** AIM OF THE EXERCISE **
Give the entries again, word for word.

-- Opening Marker --

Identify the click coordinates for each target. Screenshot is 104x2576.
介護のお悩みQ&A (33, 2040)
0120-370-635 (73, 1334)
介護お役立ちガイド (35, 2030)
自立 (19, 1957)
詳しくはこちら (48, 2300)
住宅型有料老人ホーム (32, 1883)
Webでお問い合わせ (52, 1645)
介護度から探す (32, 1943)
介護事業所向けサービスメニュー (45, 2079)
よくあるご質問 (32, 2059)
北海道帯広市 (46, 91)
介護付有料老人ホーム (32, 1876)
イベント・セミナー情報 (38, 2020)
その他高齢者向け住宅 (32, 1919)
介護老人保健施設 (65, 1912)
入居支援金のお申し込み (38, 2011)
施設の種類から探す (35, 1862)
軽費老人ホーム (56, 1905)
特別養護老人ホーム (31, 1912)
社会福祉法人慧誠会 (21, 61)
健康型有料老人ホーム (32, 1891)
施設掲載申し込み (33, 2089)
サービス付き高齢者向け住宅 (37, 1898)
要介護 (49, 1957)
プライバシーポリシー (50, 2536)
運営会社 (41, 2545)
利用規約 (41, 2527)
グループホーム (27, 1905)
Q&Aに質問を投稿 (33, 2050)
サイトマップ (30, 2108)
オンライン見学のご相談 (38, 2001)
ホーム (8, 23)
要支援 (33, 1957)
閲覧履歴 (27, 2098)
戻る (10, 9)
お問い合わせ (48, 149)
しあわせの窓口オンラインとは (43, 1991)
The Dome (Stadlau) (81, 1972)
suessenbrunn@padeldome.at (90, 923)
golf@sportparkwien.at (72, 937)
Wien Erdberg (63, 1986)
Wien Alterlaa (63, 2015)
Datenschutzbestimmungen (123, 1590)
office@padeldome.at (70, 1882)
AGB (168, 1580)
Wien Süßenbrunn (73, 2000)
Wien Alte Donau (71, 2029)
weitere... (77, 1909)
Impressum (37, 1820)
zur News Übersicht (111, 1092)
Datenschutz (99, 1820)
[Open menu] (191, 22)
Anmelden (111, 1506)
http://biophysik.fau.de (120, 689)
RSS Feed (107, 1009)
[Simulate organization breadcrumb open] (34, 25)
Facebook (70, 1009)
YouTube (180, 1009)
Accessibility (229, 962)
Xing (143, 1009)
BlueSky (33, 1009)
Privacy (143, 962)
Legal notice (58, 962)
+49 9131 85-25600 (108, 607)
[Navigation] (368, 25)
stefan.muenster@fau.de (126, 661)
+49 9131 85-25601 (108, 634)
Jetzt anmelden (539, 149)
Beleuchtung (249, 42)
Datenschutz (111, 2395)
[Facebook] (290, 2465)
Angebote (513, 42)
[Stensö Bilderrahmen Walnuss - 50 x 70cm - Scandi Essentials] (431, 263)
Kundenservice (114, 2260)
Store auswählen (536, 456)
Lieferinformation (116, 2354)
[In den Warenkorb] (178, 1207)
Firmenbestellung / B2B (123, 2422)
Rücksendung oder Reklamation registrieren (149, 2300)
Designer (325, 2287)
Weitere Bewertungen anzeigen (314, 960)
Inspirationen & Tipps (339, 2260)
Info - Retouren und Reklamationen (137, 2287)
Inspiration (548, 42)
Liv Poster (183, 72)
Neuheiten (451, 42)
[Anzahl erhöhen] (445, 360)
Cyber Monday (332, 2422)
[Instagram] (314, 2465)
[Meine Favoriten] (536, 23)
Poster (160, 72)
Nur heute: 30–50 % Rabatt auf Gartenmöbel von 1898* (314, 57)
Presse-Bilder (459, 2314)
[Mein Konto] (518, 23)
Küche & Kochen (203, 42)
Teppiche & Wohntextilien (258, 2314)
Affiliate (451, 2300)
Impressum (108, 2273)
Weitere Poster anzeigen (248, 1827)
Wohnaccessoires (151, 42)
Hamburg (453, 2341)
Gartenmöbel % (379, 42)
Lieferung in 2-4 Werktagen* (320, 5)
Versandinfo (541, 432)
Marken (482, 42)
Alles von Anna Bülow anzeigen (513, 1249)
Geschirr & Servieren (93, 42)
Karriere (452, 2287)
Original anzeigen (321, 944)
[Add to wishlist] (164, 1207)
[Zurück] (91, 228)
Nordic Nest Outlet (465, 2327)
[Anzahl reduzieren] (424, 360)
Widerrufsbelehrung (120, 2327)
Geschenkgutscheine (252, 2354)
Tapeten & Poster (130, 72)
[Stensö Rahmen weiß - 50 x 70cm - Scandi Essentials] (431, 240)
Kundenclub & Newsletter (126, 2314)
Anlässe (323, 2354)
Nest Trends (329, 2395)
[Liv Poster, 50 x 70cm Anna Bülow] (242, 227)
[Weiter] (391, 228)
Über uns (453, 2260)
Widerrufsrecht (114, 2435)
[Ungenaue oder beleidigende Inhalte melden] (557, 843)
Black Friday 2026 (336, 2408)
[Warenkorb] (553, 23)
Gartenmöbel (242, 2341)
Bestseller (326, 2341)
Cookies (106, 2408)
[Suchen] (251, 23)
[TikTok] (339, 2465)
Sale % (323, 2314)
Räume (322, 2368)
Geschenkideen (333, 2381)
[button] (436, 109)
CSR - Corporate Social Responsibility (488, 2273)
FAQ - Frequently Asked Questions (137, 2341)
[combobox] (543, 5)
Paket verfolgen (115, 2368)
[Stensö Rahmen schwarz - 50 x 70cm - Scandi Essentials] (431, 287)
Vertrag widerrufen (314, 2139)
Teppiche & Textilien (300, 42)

-- Closing Marker --

** OUTPUT **
Identify the click coordinates for each target. Screenshot is 104x2576.
介護のお悩みQ&A (33, 2040)
0120-370-635 (73, 1334)
介護お役立ちガイド (35, 2030)
自立 (19, 1957)
詳しくはこちら (48, 2300)
住宅型有料老人ホーム (32, 1883)
Webでお問い合わせ (52, 1645)
介護度から探す (32, 1943)
介護事業所向けサービスメニュー (45, 2079)
よくあるご質問 (32, 2059)
北海道帯広市 (46, 91)
介護付有料老人ホーム (32, 1876)
イベント・セミナー情報 (38, 2020)
その他高齢者向け住宅 (32, 1919)
介護老人保健施設 (65, 1912)
入居支援金のお申し込み (38, 2011)
施設の種類から探す (35, 1862)
軽費老人ホーム (56, 1905)
特別養護老人ホーム (31, 1912)
社会福祉法人慧誠会 (21, 61)
健康型有料老人ホーム (32, 1891)
施設掲載申し込み (33, 2089)
サービス付き高齢者向け住宅 (37, 1898)
要介護 (49, 1957)
プライバシーポリシー (50, 2536)
運営会社 (41, 2545)
利用規約 (41, 2527)
グループホーム (27, 1905)
Q&Aに質問を投稿 (33, 2050)
サイトマップ (30, 2108)
オンライン見学のご相談 (38, 2001)
ホーム (8, 23)
要支援 (33, 1957)
閲覧履歴 (27, 2098)
戻る (10, 9)
お問い合わせ (48, 149)
しあわせの窓口オンラインとは (43, 1991)
The Dome (Stadlau) (81, 1972)
suessenbrunn@padeldome.at (90, 923)
golf@sportparkwien.at (72, 937)
Wien Erdberg (63, 1986)
Wien Alterlaa (63, 2015)
Datenschutzbestimmungen (123, 1590)
office@padeldome.at (70, 1882)
AGB (168, 1580)
Wien Süßenbrunn (73, 2000)
Wien Alte Donau (71, 2029)
weitere... (77, 1909)
Impressum (37, 1820)
zur News Übersicht (111, 1092)
Datenschutz (99, 1820)
[Open menu] (191, 22)
Anmelden (111, 1506)
http://biophysik.fau.de (120, 689)
RSS Feed (107, 1009)
[Simulate organization breadcrumb open] (34, 25)
Facebook (70, 1009)
YouTube (180, 1009)
Accessibility (229, 962)
Xing (143, 1009)
BlueSky (33, 1009)
Privacy (143, 962)
Legal notice (58, 962)
+49 9131 85-25600 (108, 607)
[Navigation] (368, 25)
stefan.muenster@fau.de (126, 661)
+49 9131 85-25601 (108, 634)
Jetzt anmelden (539, 149)
Beleuchtung (249, 42)
Datenschutz (111, 2395)
[Facebook] (290, 2465)
Angebote (513, 42)
[Stensö Bilderrahmen Walnuss - 50 x 70cm - Scandi Essentials] (431, 263)
Kundenservice (114, 2260)
Store auswählen (536, 456)
Lieferinformation (116, 2354)
[In den Warenkorb] (178, 1207)
Firmenbestellung / B2B (123, 2422)
Rücksendung oder Reklamation registrieren (149, 2300)
Designer (325, 2287)
Weitere Bewertungen anzeigen (314, 960)
Inspirationen & Tipps (339, 2260)
Info - Retouren und Reklamationen (137, 2287)
Inspiration (548, 42)
Liv Poster (183, 72)
Neuheiten (451, 42)
[Anzahl erhöhen] (445, 360)
Cyber Monday (332, 2422)
[Instagram] (314, 2465)
[Meine Favoriten] (536, 23)
Poster (160, 72)
Nur heute: 30–50 % Rabatt auf Gartenmöbel von 1898* (314, 57)
Presse-Bilder (459, 2314)
[Mein Konto] (518, 23)
Küche & Kochen (203, 42)
Teppiche & Wohntextilien (258, 2314)
Affiliate (451, 2300)
Impressum (108, 2273)
Weitere Poster anzeigen (248, 1827)
Wohnaccessoires (151, 42)
Hamburg (453, 2341)
Gartenmöbel % (379, 42)
Lieferung in 2-4 Werktagen* (320, 5)
Versandinfo (541, 432)
Marken (482, 42)
Alles von Anna Bülow anzeigen (513, 1249)
Geschirr & Servieren (93, 42)
Karriere (452, 2287)
Original anzeigen (321, 944)
[Add to wishlist] (164, 1207)
[Zurück] (91, 228)
Nordic Nest Outlet (465, 2327)
[Anzahl reduzieren] (424, 360)
Widerrufsbelehrung (120, 2327)
Geschenkgutscheine (252, 2354)
Tapeten & Poster (130, 72)
[Stensö Rahmen weiß - 50 x 70cm - Scandi Essentials] (431, 240)
Kundenclub & Newsletter (126, 2314)
Anlässe (323, 2354)
Nest Trends (329, 2395)
[Liv Poster, 50 x 70cm Anna Bülow] (242, 227)
[Weiter] (391, 228)
Über uns (453, 2260)
Widerrufsrecht (114, 2435)
[Ungenaue oder beleidigende Inhalte melden] (557, 843)
Black Friday 2026 (336, 2408)
[Warenkorb] (553, 23)
Gartenmöbel (242, 2341)
Bestseller (326, 2341)
Cookies (106, 2408)
[Suchen] (251, 23)
[TikTok] (339, 2465)
Sale % (323, 2314)
Räume (322, 2368)
Geschenkideen (333, 2381)
[button] (436, 109)
CSR - Corporate Social Responsibility (488, 2273)
FAQ - Frequently Asked Questions (137, 2341)
[combobox] (543, 5)
Paket verfolgen (115, 2368)
[Stensö Rahmen schwarz - 50 x 70cm - Scandi Essentials] (431, 287)
Vertrag widerrufen (314, 2139)
Teppiche & Textilien (300, 42)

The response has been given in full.